I have moved all the environmental sensors (wind direction, speed, temperature, pressure, humidity, rainfall, lightning, lux, audio level) onto a separate esp32c3 board, i couldn’t get the esp32 to run without lagging or crashing when I tried to use 2 cores, so I just moved the sensors back onto the separate controller.
I have made a basic wind turbine using a 300kv brushless motor and a pair of 12 inch slow fly propellers, I was able to get 100mw using a small desk fan to turn it so it should be enough to keep it alive in sleep mode with a decent wind.
I have added 7 RGB leds around the LIDAR mount so they change colour based on how close something is.
I have installed a pair of Matek I2c INA228 sensors, one for the main battery and one for the solar panels they are extremely accurate compared to analogue sensors. I also installed a pair of INA218 sensors for the backup batteries to monitor their levels.
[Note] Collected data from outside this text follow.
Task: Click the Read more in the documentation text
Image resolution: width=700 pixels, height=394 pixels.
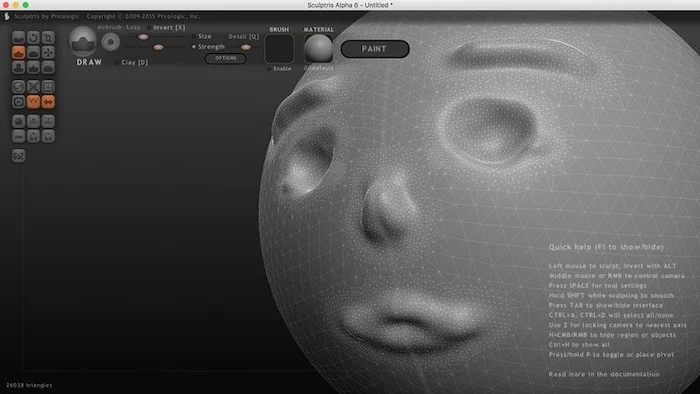Action: click(604, 374)
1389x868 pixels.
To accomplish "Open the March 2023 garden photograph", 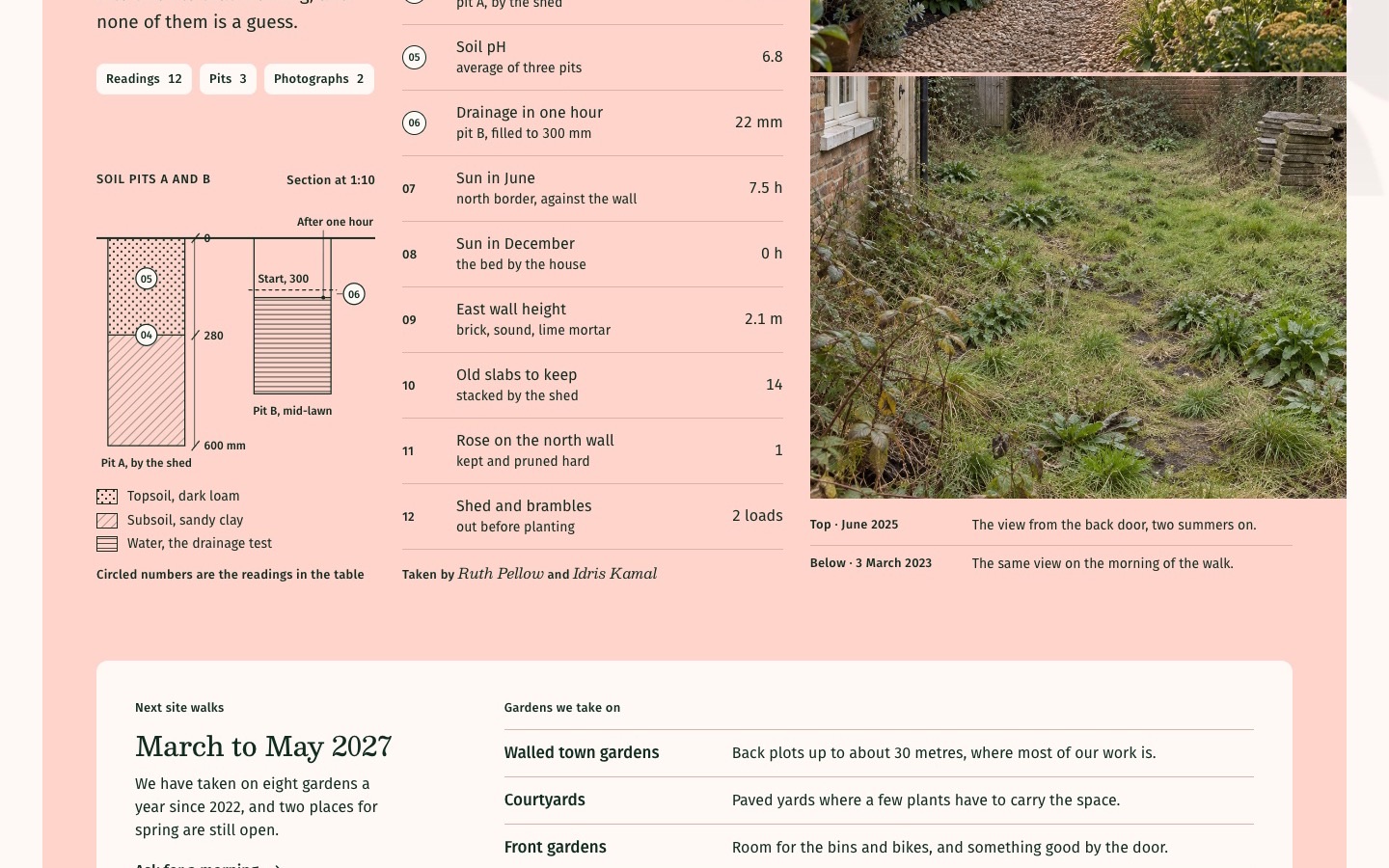I will (x=1078, y=287).
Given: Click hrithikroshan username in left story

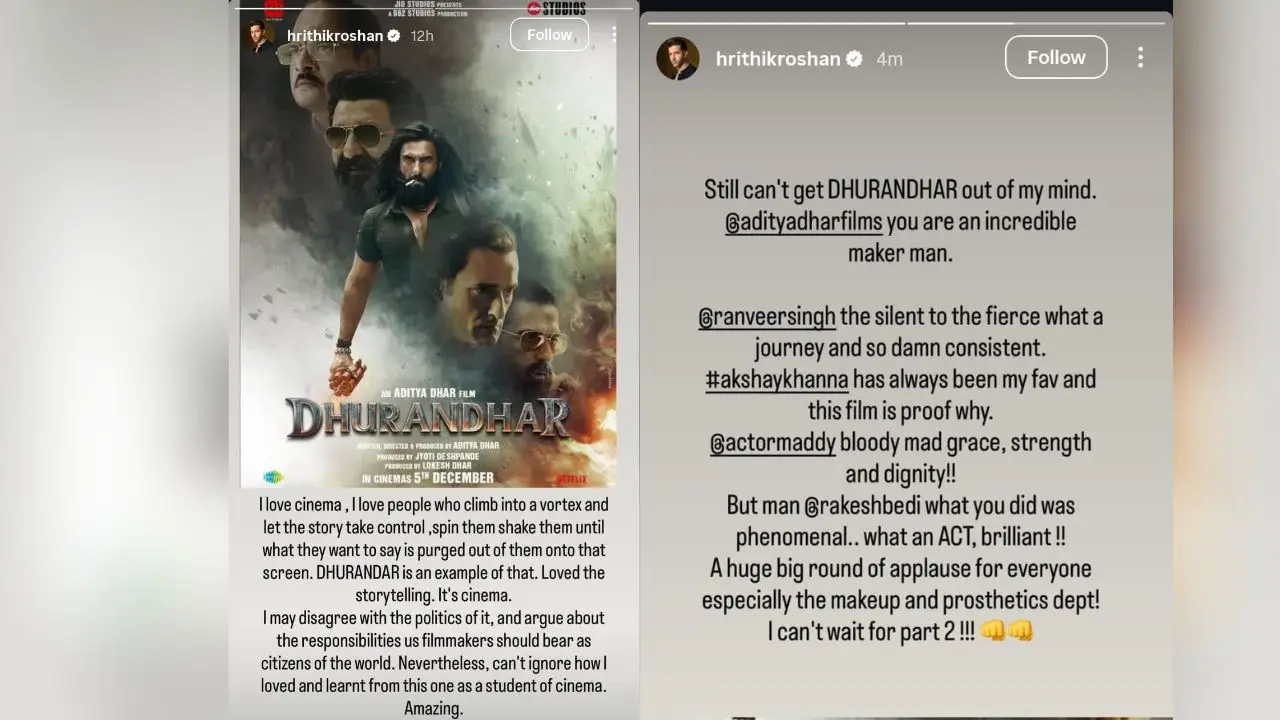Looking at the screenshot, I should coord(335,36).
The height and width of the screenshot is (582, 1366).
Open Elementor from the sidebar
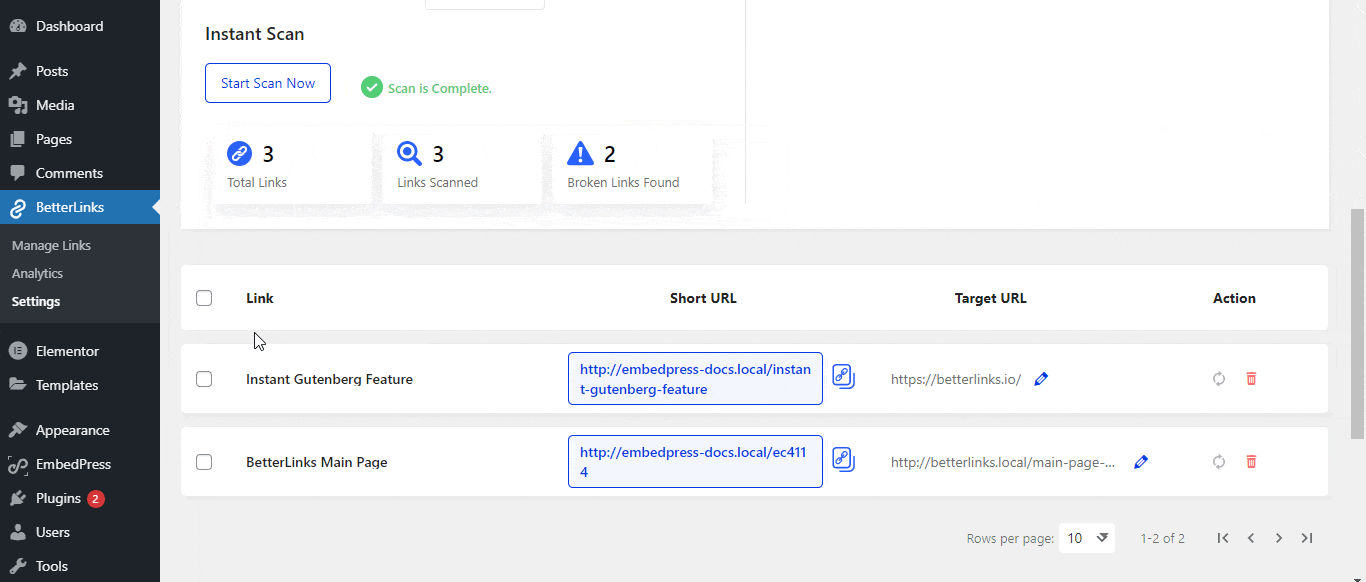tap(67, 350)
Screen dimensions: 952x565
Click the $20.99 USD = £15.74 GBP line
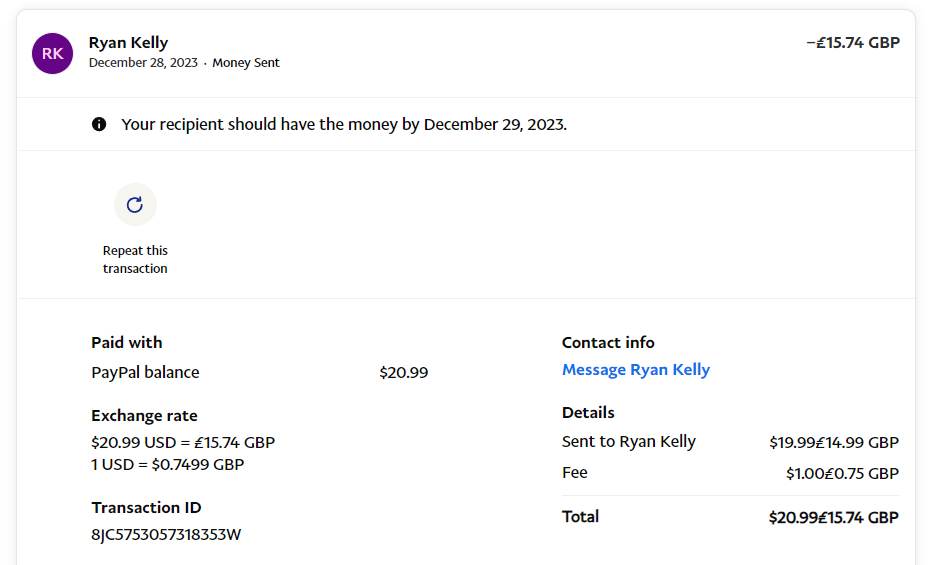[183, 442]
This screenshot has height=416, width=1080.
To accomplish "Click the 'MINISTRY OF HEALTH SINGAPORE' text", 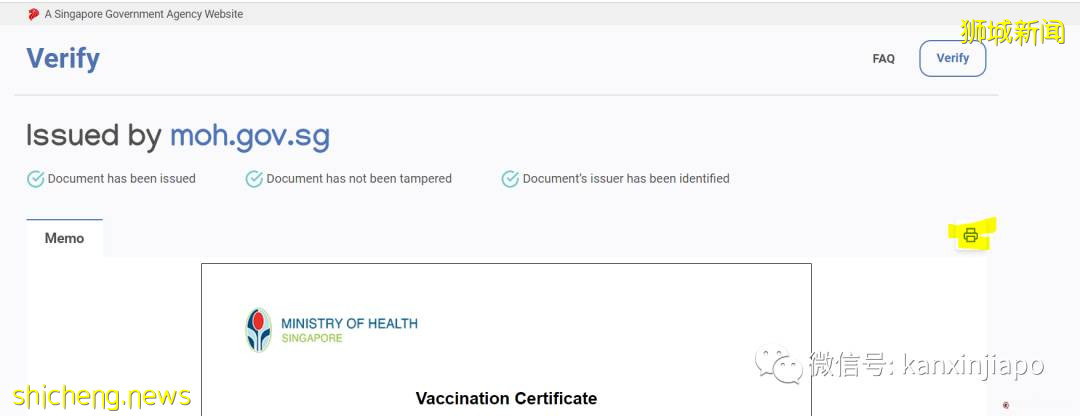I will [349, 330].
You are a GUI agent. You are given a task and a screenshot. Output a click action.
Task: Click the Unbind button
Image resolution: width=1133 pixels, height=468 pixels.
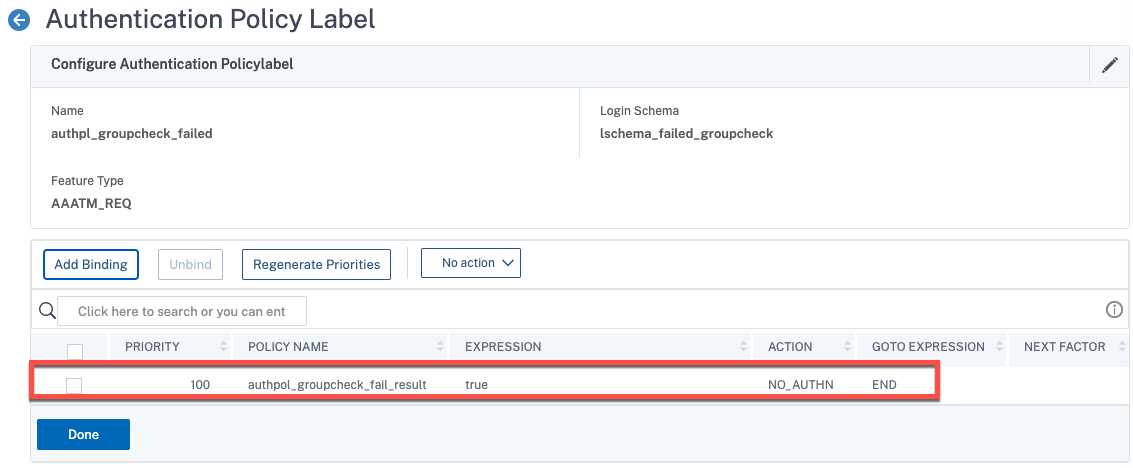pyautogui.click(x=190, y=264)
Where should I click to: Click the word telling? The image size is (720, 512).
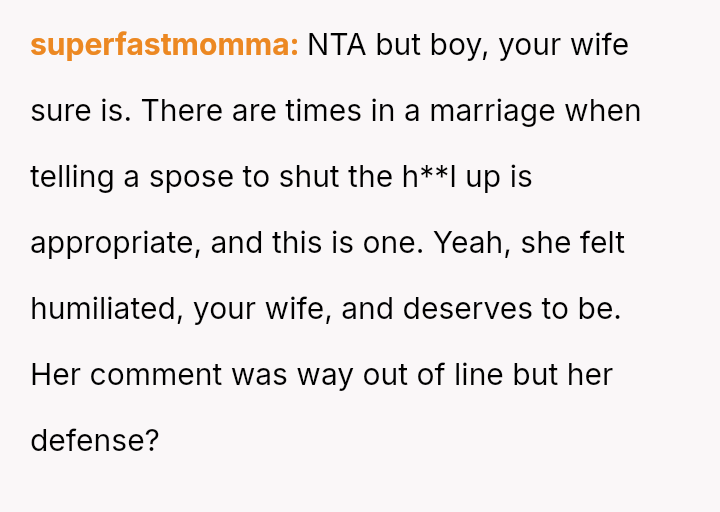point(72,177)
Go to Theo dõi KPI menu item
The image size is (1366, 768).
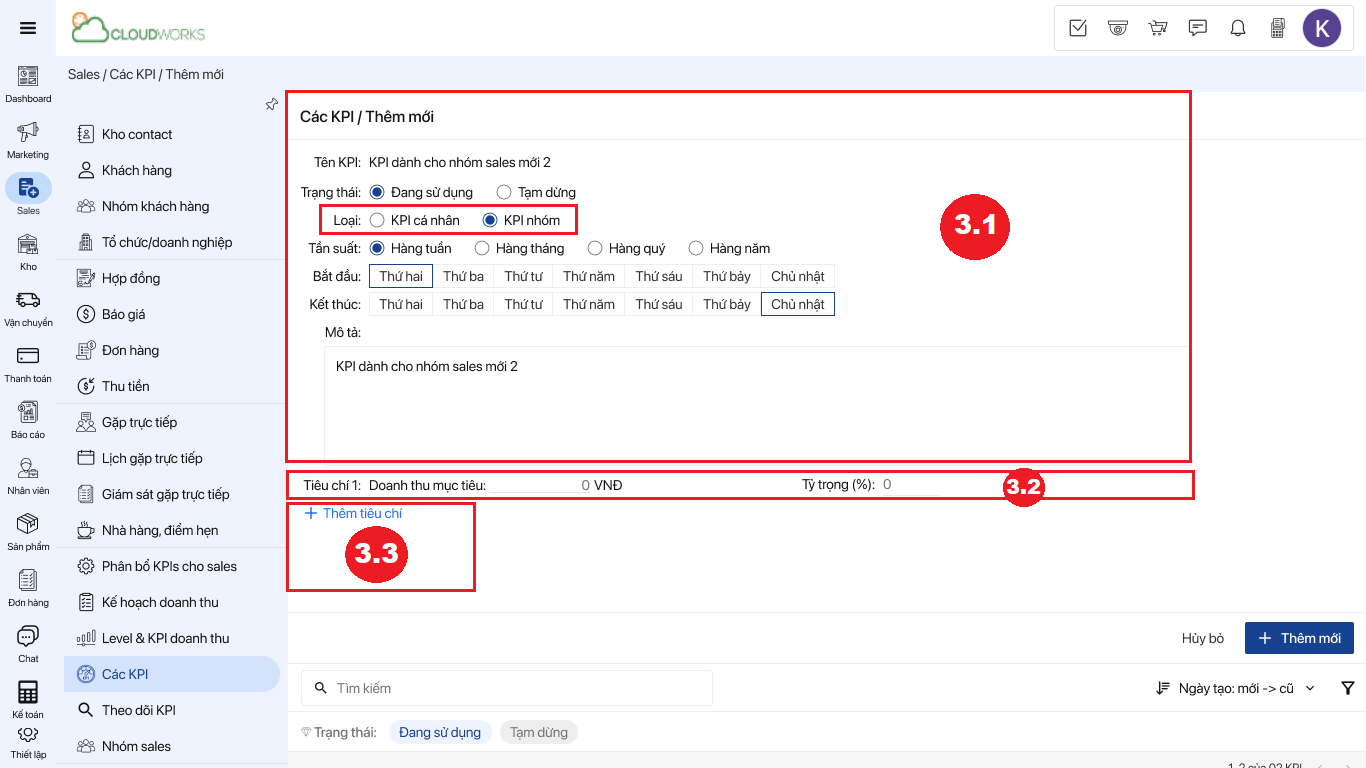138,710
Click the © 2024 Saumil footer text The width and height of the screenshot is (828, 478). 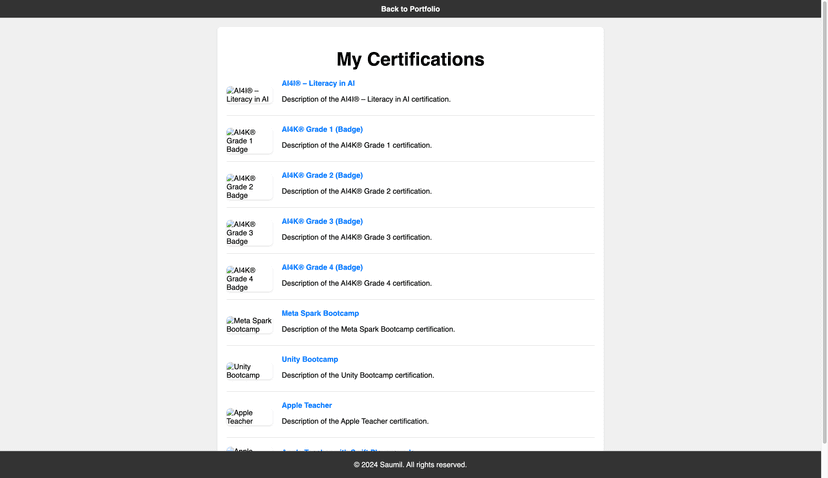pos(410,465)
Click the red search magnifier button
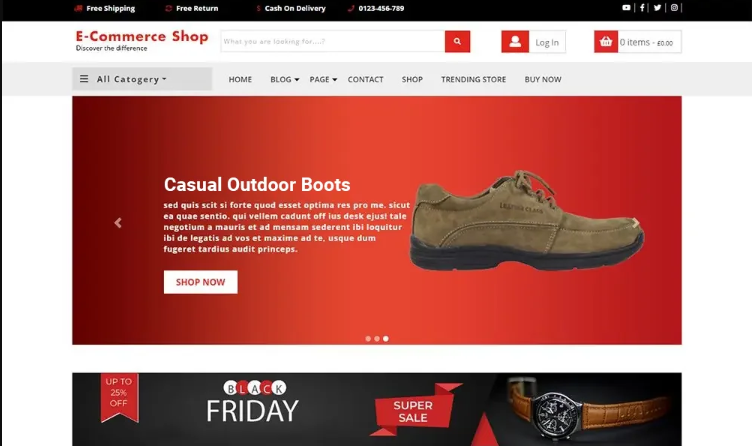This screenshot has width=752, height=446. pos(457,41)
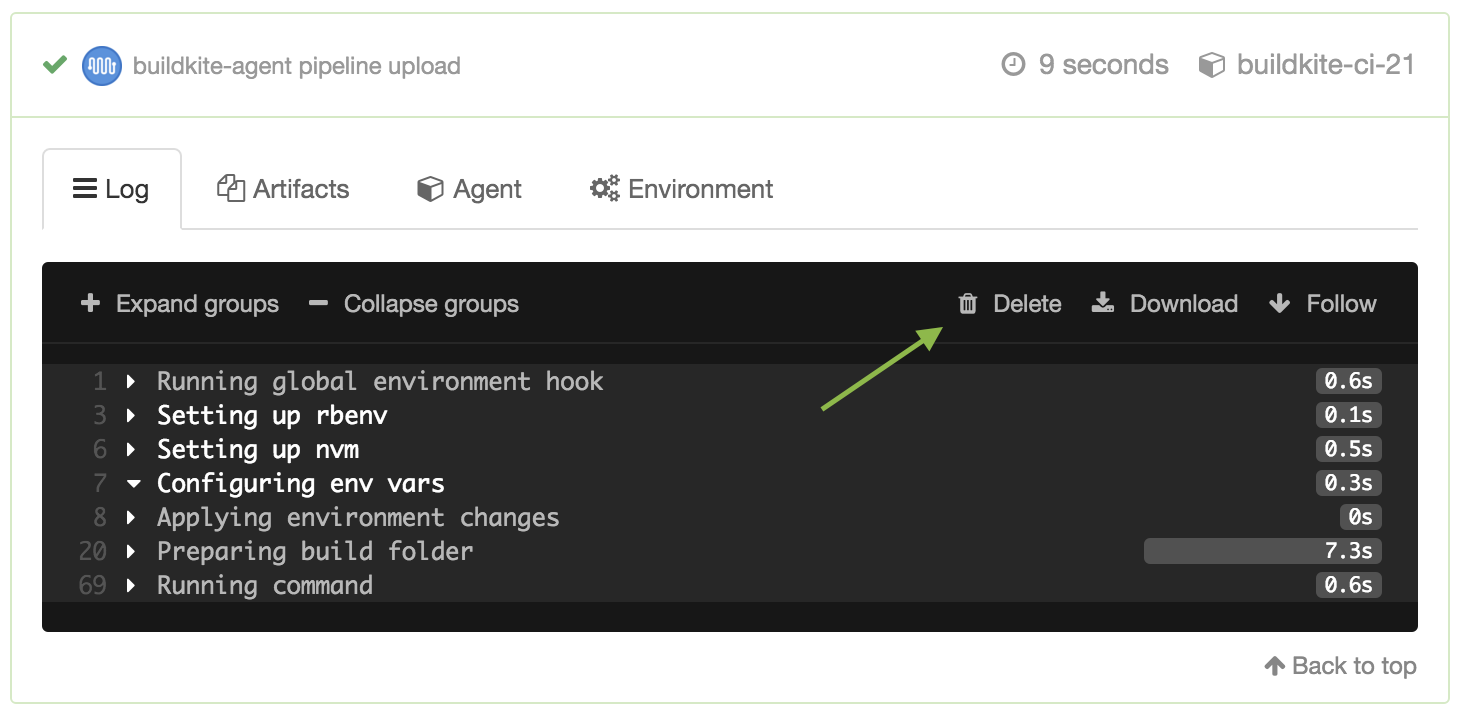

I made an updated version of my mavlink serial multiplexer so it now gives out a serial bridge heartbeat. basically it works by taking advantage of the routing between the ports on the flight controller, one port is set at 115200 and one is set for 1500000, all the device RX pins are connected to port 1 TX pin at 115200, then all the device TX pins connect to the RP-2040 serial ports at 115200, the data is then forwarded to the flight controller from the RP-2040 over port 2 at 1500000, the reason for the 2 ports is that trying to fit everything down a single 115200 port causes problems once you start sending too much data, using a second port at a much higher speed gets around that issue but if your only using low speed devices then you could use a single port.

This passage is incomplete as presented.